Now that our dataset is in a format suitable for modeling we can start building a classifier. We can use **Logistic Regression** as a good baseline model as they are easy to interpret and linear models tend to work well on sparse datasets like this one. As well, they learn very fast which will lend itself well to the large binary matrices we just created.

**Note**: the targets/labels will be the same for the train and test sets as both datasets are structured the same. The first 12.5K are positive reviews and the last 12.5K are negative reviews.

In [87]:
from sklearn.linear_model import LogisticRegression
from sklearn.metrics import accuracy_score
from sklearn.model_selection import train_test_split

target = [1 if i < 12500 else 0 for i in range(25000)]

X_train, X_val, y_train, y_val = train_test_split(X,target,train_size=0.75)
#we will include 75% of our data in the train set and 25% in the validation set

In [88]:
#quick HP sweep
for c in [0.01, 0.05, 0.025, 0.5, 1]:
    lr = LogisticRegression(C=c) #C is the inverse of regularization strength
    lr.fit(X_train,y_train)
    
    print ("Accuracy for C=%s: %s" 
           % (c, accuracy_score(y_val, lr.predict(X_val))))

Accuracy for C=0.01: 0.87152
Accuracy for C=0.05: 0.88384
Accuracy for C=0.025: 0.88016
Accuracy for C=0.5: 0.87632
Accuracy for C=1: 0.8744


That the value of C which gives the highest accuracy is 0.5

## Train Final Model
We can now train a model with the entire training set and evaluat eon the test set we've reserved.

In [89]:
final_model = LogisticRegression(C=0.05)
final_model.fit(X, target)
print ("Final Accuracy: %s" 
       % accuracy_score(target, final_model.predict(X_test)))

Final Accuracy: 0.88152


## Thoughts
Above we've chosen to move quickly to the modeling stage for some basic results rather than dive into the nitty gritty of improving our accuracy.

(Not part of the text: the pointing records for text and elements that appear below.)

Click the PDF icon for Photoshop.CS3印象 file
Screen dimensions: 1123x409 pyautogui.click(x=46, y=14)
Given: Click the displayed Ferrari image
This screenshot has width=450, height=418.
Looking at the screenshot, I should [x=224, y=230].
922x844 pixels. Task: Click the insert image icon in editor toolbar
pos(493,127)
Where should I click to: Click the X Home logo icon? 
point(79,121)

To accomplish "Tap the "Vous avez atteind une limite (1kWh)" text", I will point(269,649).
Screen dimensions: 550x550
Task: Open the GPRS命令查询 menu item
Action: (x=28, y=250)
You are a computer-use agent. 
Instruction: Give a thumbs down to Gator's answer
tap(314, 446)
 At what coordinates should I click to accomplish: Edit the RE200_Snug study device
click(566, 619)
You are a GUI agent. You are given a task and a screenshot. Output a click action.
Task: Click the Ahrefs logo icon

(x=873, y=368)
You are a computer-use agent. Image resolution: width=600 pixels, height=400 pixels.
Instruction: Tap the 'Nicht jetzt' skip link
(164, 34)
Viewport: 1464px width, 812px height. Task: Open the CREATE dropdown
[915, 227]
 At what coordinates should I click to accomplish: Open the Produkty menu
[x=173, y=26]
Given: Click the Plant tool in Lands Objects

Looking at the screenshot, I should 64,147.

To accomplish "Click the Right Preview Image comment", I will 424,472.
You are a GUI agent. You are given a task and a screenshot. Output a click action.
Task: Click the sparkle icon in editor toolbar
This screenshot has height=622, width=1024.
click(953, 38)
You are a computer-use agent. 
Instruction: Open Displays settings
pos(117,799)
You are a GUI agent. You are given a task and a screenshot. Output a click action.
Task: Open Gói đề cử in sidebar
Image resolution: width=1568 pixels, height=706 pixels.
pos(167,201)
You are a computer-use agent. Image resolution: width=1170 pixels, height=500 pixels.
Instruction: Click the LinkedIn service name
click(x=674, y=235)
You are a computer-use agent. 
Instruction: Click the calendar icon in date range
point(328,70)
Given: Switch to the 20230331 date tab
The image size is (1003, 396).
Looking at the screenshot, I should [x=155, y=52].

Let's do a post-mortem analysis here.

In [97]:
#Here we make a dictionary with the key being the word and the corresponding 
#value being the coefficient for that variable in the linear model
feature_to_coef = {
    word: coef for word, coef in zip(cv.get_feature_names(),final_model.coef_[0])
}

Now lets sort through and look at the 5 most discriminating words for both positive and negative reviews. These would correspond to the largest and smallest coefficients respectively.

In [98]:
for best_positive in sorted(
    feature_to_coef.items(), 
    key=lambda x: x[1], 
    reverse=True)[:5]:
    print (best_positive)

('excellent', 0.9292549121503528)
('perfect', 0.7907005783795896)
('great', 0.67453235464691)
('amazing', 0.6127039931007847)
('superb', 0.6019368001642376)


In [99]:
for best_negative in sorted(
    feature_to_coef.items(), 
    key=lambda x: x[1])[:5]:
    print (best_negative)

('worst', -1.3645958972261922)
('waste', -1.1664242065789645)
('awful', -1.0324189439735652)
('poorly', -0.8752018765502437)
('boring', -0.8563543421846104)


It's nice to see that the model has achieved a strong grasp of the association of these words to negative and positive reviews.